The suffix array is probably the suffix rank to do some things, because each substring in the string can be regarded as a prefix of a suffix
The suffix ranking can be obtained by multiplication method
First, array meaning (for string s)
Sa[i]: Position of the beginning of the suffix of I in S
Height[i]: LCP (longest common prefix) with a suffix of I and a suffix of i-1
C[]: Used for cardinal sort, statistic prefix and
Rank[i]: The ranking of suffixes starting with s[i] is clearly rank[sa[i]]=i sa[rank[i]]=i
Second, seeking sa[] concrete ideas
1. Use multiplication method to construct the first and second keywords, the first keyword small row in front, the first keyword the same second keyword small row in front.

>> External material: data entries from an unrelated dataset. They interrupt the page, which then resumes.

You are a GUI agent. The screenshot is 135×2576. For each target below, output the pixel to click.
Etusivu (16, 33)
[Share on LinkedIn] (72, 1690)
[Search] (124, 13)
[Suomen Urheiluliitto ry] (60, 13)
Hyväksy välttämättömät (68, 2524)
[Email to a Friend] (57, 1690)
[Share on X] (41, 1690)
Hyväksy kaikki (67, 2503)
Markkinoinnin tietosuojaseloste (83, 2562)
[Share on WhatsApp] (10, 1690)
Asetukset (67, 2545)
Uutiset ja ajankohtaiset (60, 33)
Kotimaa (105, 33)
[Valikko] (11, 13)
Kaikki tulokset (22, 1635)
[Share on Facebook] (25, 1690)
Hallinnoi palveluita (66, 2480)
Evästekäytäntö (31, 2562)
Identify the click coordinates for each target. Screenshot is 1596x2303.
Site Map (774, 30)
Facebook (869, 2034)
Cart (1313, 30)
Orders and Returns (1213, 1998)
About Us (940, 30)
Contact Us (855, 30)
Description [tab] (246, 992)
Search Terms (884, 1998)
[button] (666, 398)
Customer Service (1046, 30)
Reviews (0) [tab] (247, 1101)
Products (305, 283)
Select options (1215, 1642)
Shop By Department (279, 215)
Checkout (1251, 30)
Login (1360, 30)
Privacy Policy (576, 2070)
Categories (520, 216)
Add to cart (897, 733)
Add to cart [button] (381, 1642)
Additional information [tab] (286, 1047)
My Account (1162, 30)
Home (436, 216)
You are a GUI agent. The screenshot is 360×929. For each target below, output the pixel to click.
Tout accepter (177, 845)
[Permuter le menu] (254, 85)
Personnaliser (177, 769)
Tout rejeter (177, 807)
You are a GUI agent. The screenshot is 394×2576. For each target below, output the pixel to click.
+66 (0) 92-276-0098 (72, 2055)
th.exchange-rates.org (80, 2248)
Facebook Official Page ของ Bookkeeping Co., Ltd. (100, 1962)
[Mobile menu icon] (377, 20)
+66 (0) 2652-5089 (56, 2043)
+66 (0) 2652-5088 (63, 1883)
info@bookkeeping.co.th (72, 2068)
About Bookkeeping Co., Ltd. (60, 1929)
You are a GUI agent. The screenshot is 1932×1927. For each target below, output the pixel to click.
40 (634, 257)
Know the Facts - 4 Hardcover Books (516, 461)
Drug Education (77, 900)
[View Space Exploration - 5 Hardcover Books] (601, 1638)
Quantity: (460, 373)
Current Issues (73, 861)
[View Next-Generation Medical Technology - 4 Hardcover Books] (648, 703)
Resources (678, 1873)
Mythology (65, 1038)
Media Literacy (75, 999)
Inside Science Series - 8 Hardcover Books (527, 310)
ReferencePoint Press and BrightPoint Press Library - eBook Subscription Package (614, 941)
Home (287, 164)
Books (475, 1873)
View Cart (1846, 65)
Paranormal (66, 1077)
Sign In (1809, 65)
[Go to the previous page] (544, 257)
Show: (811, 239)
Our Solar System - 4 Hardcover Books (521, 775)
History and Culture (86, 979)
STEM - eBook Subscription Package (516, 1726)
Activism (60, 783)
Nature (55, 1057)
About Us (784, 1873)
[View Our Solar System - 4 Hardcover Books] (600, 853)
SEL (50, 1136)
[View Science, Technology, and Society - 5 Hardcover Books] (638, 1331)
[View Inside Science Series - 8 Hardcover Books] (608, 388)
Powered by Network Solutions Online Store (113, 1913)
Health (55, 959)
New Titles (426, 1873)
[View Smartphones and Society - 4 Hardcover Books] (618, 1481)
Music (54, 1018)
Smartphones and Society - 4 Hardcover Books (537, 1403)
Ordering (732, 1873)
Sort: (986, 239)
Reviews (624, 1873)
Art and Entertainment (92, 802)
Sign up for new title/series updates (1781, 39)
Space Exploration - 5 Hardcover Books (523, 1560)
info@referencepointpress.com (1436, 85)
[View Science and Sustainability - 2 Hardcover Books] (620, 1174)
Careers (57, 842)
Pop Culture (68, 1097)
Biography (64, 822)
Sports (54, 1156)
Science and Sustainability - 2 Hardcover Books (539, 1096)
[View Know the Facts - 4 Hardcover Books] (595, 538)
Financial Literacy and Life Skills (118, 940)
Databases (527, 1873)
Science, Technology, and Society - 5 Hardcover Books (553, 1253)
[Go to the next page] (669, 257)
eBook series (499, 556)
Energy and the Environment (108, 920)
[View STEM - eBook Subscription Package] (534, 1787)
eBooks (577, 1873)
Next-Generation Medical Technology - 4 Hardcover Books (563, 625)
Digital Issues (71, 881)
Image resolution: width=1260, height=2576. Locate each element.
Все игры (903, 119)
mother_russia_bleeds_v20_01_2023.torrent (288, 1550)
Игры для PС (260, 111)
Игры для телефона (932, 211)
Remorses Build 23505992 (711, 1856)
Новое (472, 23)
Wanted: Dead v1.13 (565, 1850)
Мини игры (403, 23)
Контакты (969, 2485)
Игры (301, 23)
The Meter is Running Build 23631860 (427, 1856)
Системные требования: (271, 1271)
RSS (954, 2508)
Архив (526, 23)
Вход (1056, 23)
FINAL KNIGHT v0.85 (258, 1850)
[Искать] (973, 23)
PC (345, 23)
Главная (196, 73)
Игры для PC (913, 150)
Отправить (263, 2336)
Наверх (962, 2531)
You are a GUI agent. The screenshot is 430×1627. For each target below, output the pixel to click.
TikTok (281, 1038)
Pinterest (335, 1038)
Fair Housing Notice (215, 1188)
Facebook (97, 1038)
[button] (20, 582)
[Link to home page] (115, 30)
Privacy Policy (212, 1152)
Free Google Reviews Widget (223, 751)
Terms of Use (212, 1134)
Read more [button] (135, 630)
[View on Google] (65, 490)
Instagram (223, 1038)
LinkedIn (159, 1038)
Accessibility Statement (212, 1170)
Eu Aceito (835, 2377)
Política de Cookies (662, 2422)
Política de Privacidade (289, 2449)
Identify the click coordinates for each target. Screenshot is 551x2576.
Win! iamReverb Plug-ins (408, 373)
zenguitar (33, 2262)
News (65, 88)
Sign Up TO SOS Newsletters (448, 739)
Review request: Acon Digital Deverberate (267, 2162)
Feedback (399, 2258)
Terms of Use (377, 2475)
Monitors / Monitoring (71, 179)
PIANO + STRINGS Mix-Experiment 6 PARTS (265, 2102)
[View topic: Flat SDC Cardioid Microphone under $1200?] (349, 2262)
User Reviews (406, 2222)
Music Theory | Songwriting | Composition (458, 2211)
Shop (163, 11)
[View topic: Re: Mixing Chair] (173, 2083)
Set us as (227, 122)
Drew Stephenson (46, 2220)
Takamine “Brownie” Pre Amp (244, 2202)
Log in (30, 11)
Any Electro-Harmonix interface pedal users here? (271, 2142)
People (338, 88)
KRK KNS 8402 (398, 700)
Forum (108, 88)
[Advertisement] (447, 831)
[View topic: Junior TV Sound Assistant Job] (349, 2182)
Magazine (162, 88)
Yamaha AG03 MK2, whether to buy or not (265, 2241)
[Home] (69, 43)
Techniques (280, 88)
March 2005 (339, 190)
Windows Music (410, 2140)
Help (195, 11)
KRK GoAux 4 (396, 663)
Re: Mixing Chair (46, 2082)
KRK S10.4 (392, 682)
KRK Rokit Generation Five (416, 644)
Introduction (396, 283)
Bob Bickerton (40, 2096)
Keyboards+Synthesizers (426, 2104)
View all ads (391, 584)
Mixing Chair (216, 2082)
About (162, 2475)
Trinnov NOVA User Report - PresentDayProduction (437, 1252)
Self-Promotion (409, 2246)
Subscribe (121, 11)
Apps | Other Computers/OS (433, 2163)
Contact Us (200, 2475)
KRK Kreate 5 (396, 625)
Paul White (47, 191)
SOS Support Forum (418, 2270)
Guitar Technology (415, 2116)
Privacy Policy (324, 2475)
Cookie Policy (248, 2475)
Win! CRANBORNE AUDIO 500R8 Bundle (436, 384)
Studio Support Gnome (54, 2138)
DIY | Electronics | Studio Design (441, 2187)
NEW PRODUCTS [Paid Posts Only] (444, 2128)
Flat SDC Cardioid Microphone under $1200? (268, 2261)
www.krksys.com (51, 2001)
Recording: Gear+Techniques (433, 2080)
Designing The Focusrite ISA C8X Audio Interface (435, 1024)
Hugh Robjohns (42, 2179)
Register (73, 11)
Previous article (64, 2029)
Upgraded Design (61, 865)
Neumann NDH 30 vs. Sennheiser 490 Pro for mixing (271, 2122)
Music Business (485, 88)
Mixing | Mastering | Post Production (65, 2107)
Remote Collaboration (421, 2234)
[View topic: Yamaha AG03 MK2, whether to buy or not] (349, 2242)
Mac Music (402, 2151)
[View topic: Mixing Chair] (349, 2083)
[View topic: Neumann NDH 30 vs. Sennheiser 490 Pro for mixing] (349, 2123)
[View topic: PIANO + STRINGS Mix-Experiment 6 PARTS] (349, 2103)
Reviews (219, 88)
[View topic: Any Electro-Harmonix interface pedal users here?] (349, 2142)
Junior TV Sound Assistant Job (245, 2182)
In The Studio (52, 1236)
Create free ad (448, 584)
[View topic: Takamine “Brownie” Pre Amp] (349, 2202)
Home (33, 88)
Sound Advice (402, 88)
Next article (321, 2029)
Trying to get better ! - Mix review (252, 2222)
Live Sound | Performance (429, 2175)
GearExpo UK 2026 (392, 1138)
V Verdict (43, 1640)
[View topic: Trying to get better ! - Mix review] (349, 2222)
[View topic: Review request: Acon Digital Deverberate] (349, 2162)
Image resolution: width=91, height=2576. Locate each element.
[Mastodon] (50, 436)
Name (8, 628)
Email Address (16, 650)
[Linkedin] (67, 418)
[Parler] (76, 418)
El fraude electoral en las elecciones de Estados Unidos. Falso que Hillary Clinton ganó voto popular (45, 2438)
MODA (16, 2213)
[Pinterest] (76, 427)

2. Optimization: If the suffix length is enumerated to a large hour, the rank of each suffix is different from each other, then you can exit directly, it is obvious
Third, seeking height[] concrete ideas
First find out Rank[i]
See height[], known as suffix (sa[rank[i-1]) and suffix (i) LCP
As soon as you find the beginning of suffix (sa[rank[i-1]), the brute force enumeration
Here is a small optimization (see http://www.cnblogs.com/LLGemini/p/4771235.html for details)
H[] is height[]
For I>1 and rank[i]>1, there must be h[i]≥h[i-1]-1. (This nature should be well understood!) )
Proof: Set suffix (k) is the suffix of suffix (i-1), and their longest common prefix is h[i-1].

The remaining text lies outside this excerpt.